» **Available data**:
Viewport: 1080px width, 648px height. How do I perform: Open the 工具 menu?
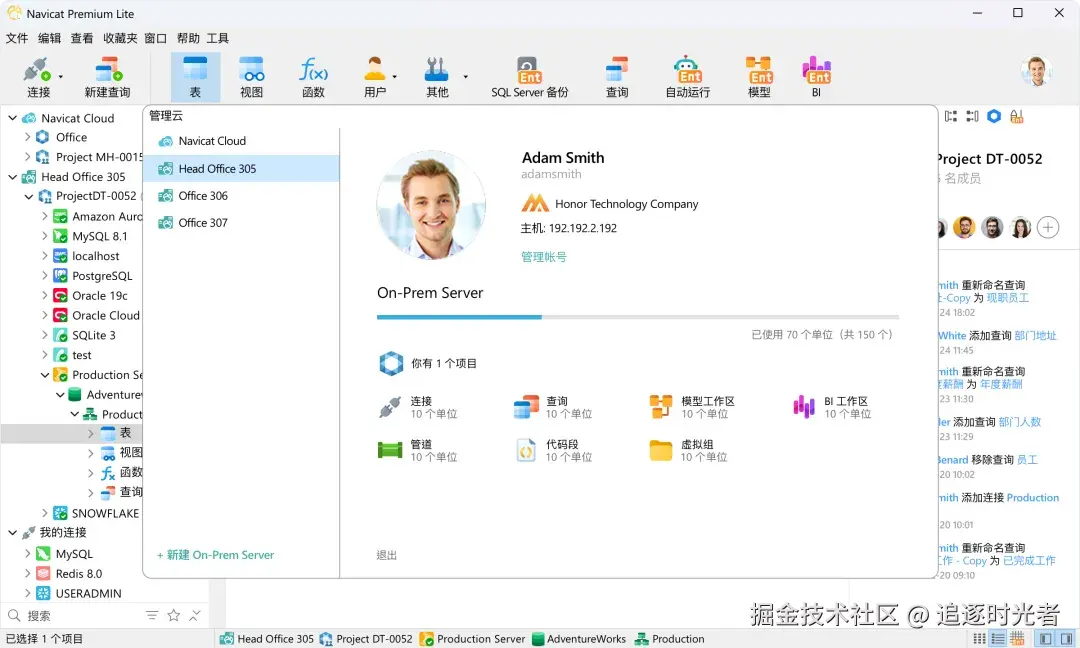[x=218, y=38]
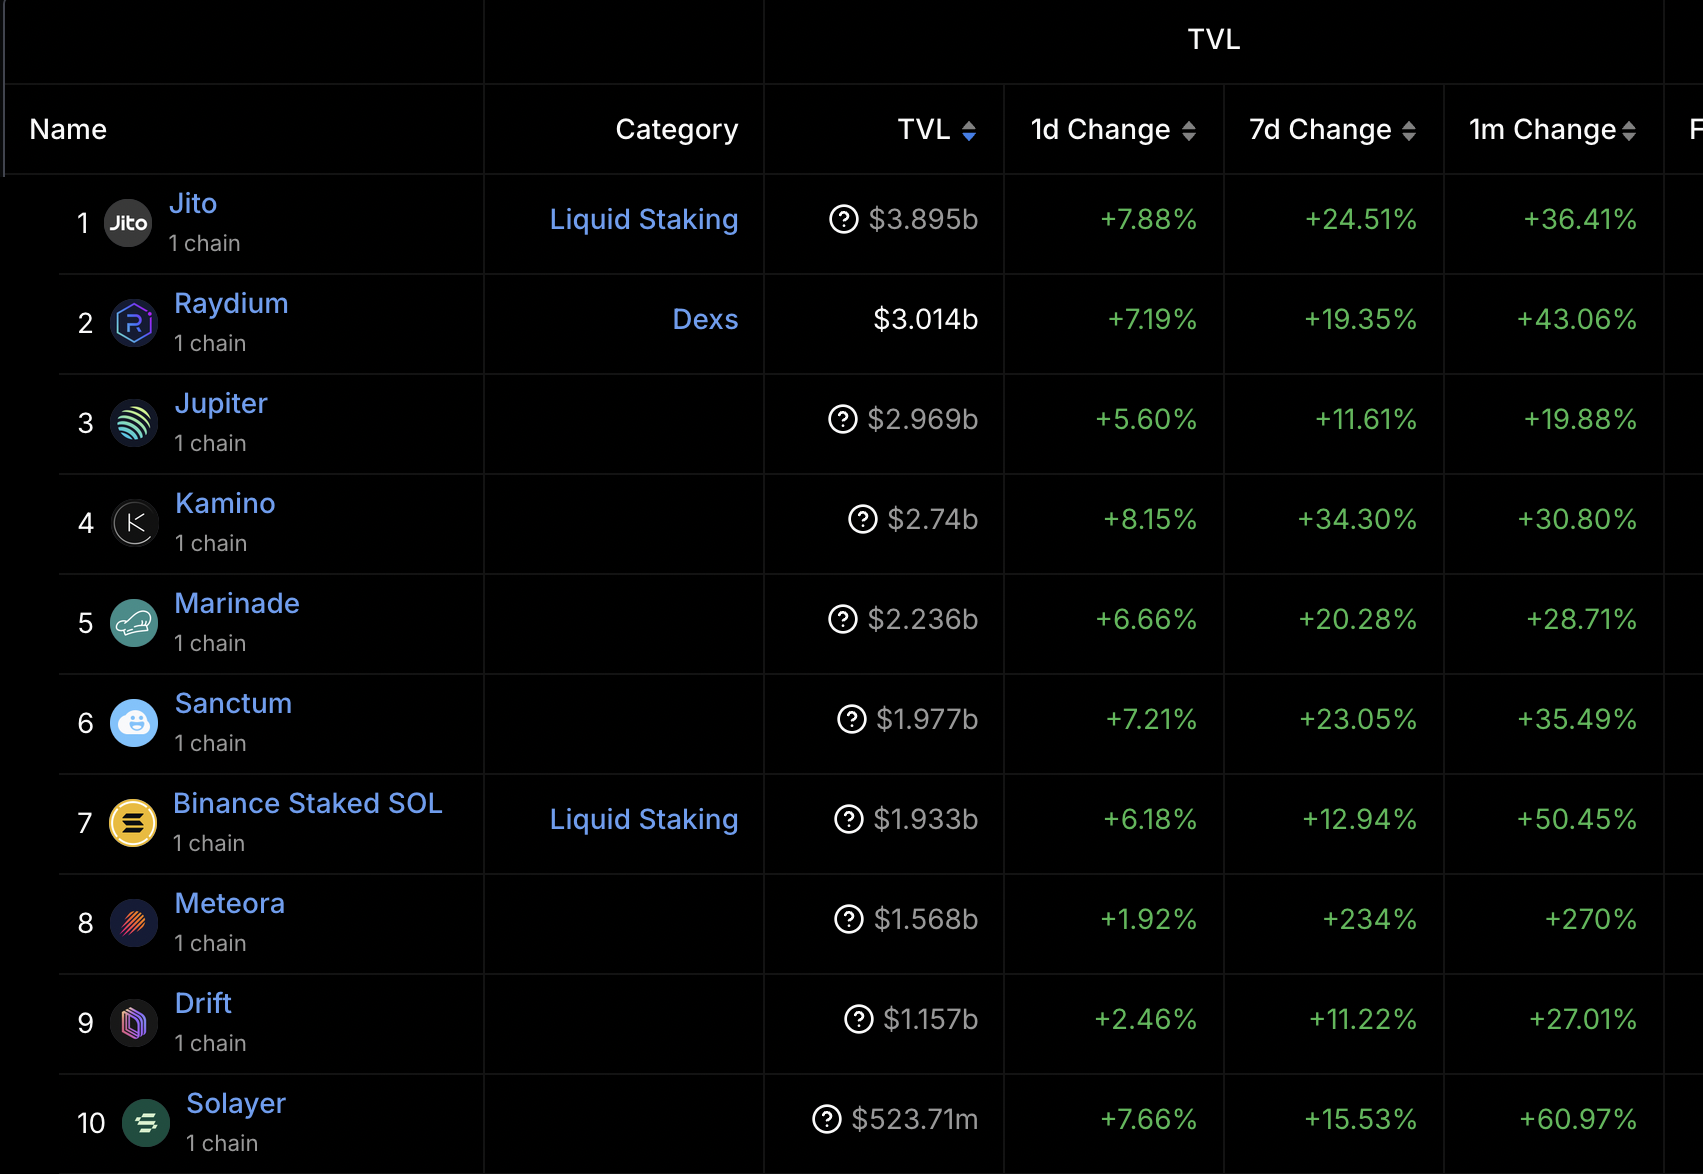This screenshot has height=1174, width=1703.
Task: Click the Jito protocol logo icon
Action: coord(128,223)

» **Stated task**:
Reproduce every line above verbatim, and omit the pictures from the output.

» **Answer to the exercise**:
Viewport: 1080px width, 648px height. How do I perform: Open the 工具 menu?
[x=218, y=38]
This screenshot has height=1174, width=1703.
Task: Click the Jito protocol logo icon
Action: coord(128,223)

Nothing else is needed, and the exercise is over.